Lie's theorem in characteristic $p$ Let $K$ be an algebraically closed field with characteristic $0$ and $V$ be a Lie sub-algebra of $M_n(K)$, the $n\times n$ matrices over $K$. If $V$ is solvable, then, according to Lie's theorem, $V$ is triangularizable. Is this result still true, in other words does Lie's theorem remain true, if $K$ has characteristic $p$ where $p>n$ ? Does there exist some reference ? 
For instance, the Jacobson's lemma, related to nilpotent matrices, is valid if $p>n$.
More generally, what do you think about the following assertion: results related to Lie algebras, that are true in characteristic $0$, are true in characteristic $p$ provided we stick to vector spaces of dimension $n<p$?
I ask the question because, very often in linear algebra papers, the underlying field is $\mathbb{C}$; yet, quite often, these results can  be generalized to fields of characteristic $0$ and even of characteristic $p$. In particular, the question arises whether an algorithm written for a field with $\mathrm{char}(K)=0$ can also apply when $\mathrm{char}(K)=p>0$. In general, when I ask  authors I get no clear answer.
 A: Lie’s theorem indeed still holds in positive characteristic provided the dimension of the vector space is less than the characteristic. For reference see, for example, the remark before example $81$ in http://math.berkeley.edu/~reb/courses/261/11.pdf, It is indeed often the case that results being true in characteristic zero, remain true for $p$ larger than the dimension of the vector space (or larger than the Coxeter number for simple Lie algebras). On the other hand there may be many results from the modular world where we need to be careful with such a statement. The classification of simple Lie algebras from characteristic zero does not remain true for large $p$.

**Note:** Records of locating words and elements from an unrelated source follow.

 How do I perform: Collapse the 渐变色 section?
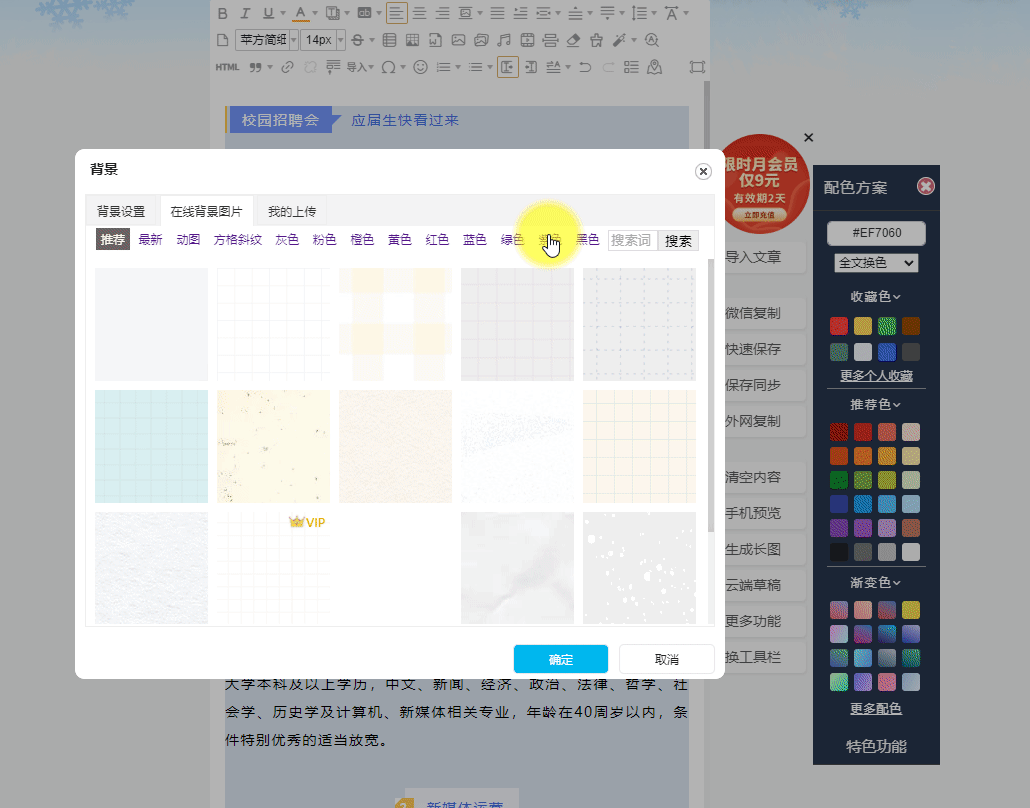click(x=876, y=582)
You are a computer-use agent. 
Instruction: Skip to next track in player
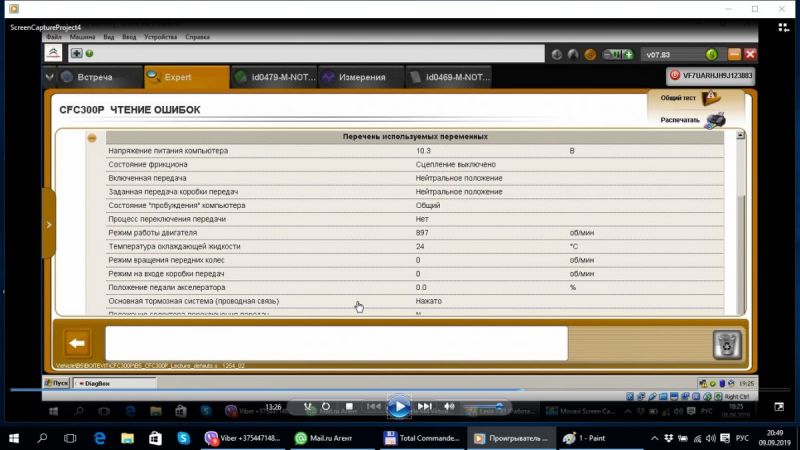click(424, 406)
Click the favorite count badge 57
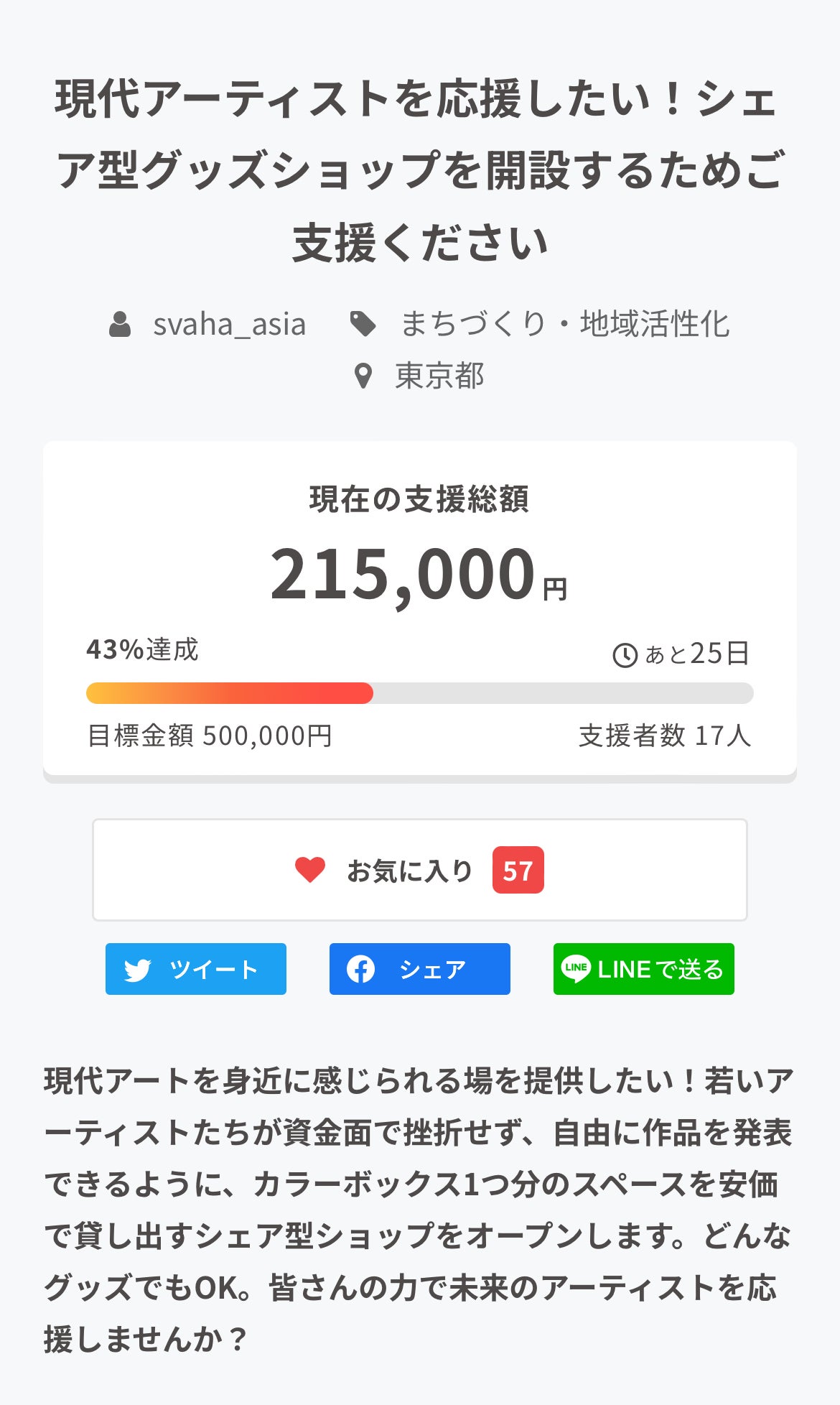This screenshot has width=840, height=1405. (518, 870)
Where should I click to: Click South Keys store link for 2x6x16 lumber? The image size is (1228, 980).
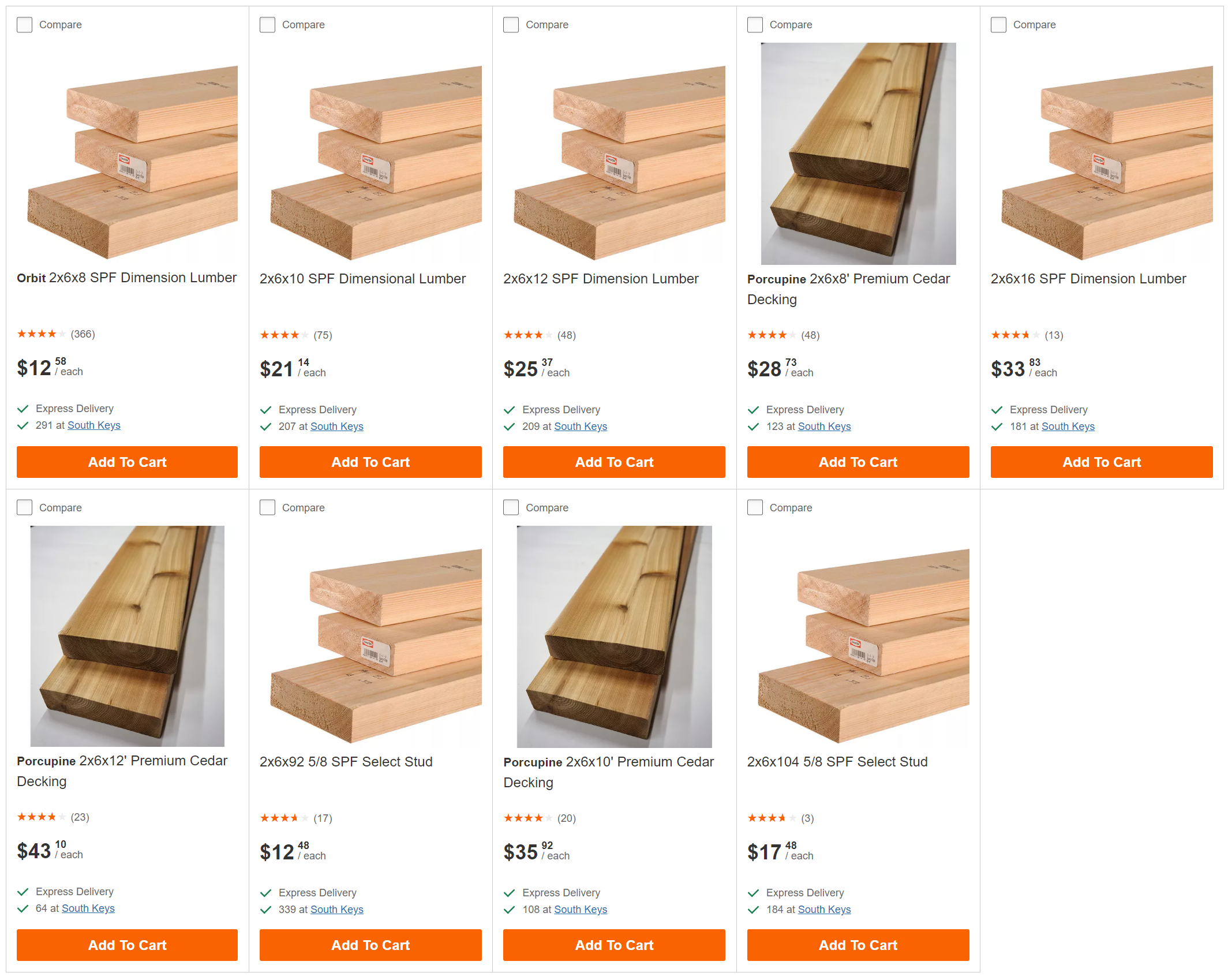[1068, 427]
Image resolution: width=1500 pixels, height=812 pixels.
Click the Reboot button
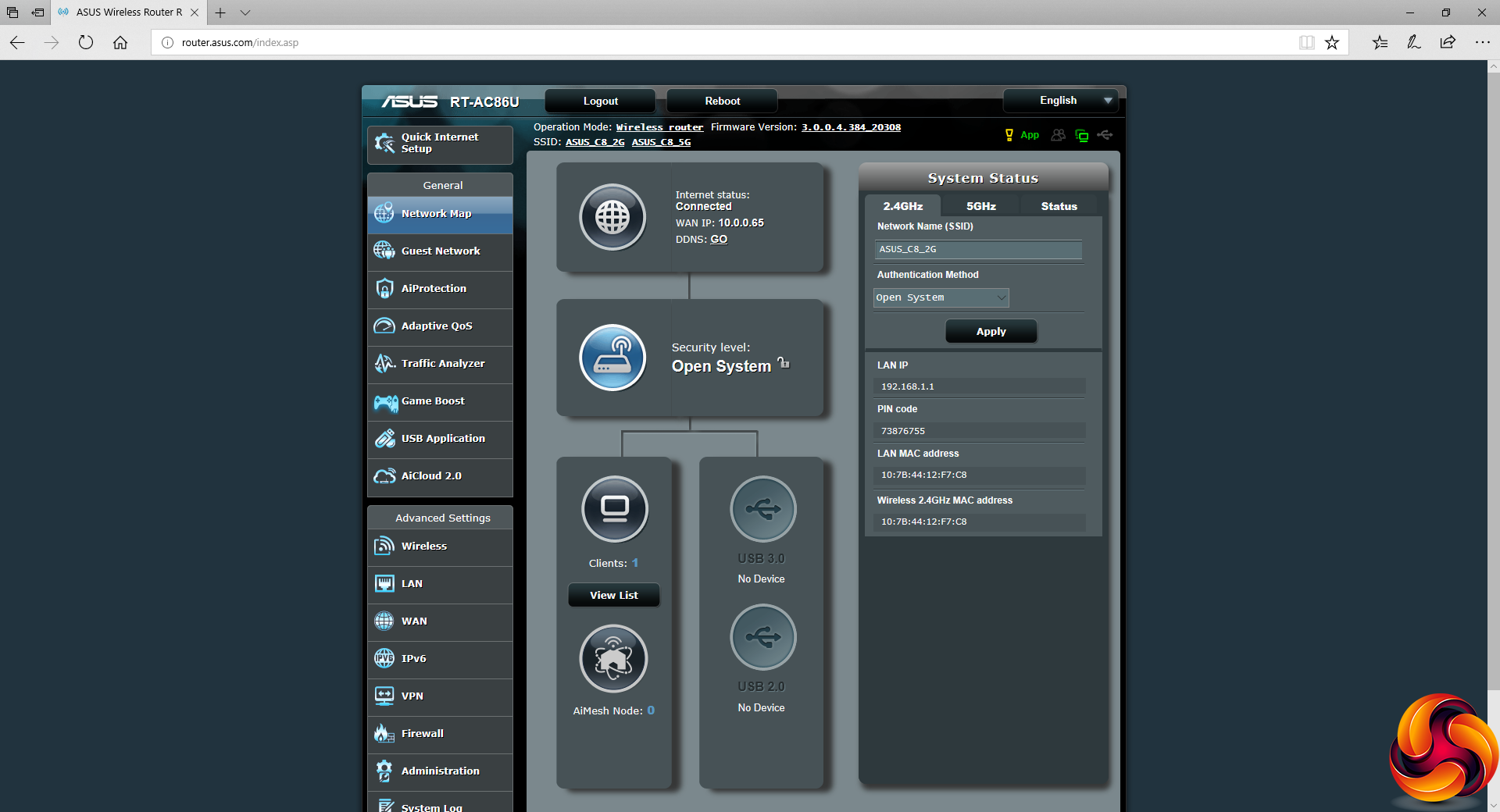click(x=722, y=101)
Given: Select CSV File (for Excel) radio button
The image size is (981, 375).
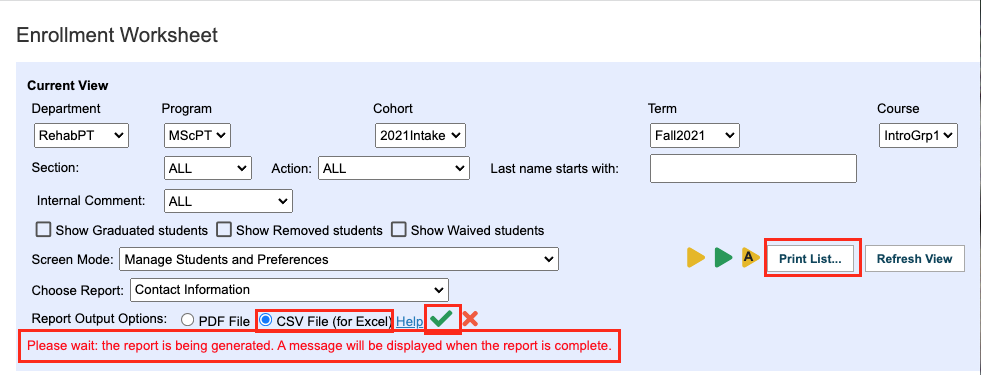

A: This is addressed in G. Seligman's Modular Lie Algebras, chapter V §1, with more references therein. In particular Seligman writes "some of the proofs referred to above [among them is Jacobson's in Lie Algebras, pp. 43--50] are still applicable when the degree of the matrices is less than the characteristic". He also discusses (non-)validity of some corollaries of Lie's theorem in prime characteristic.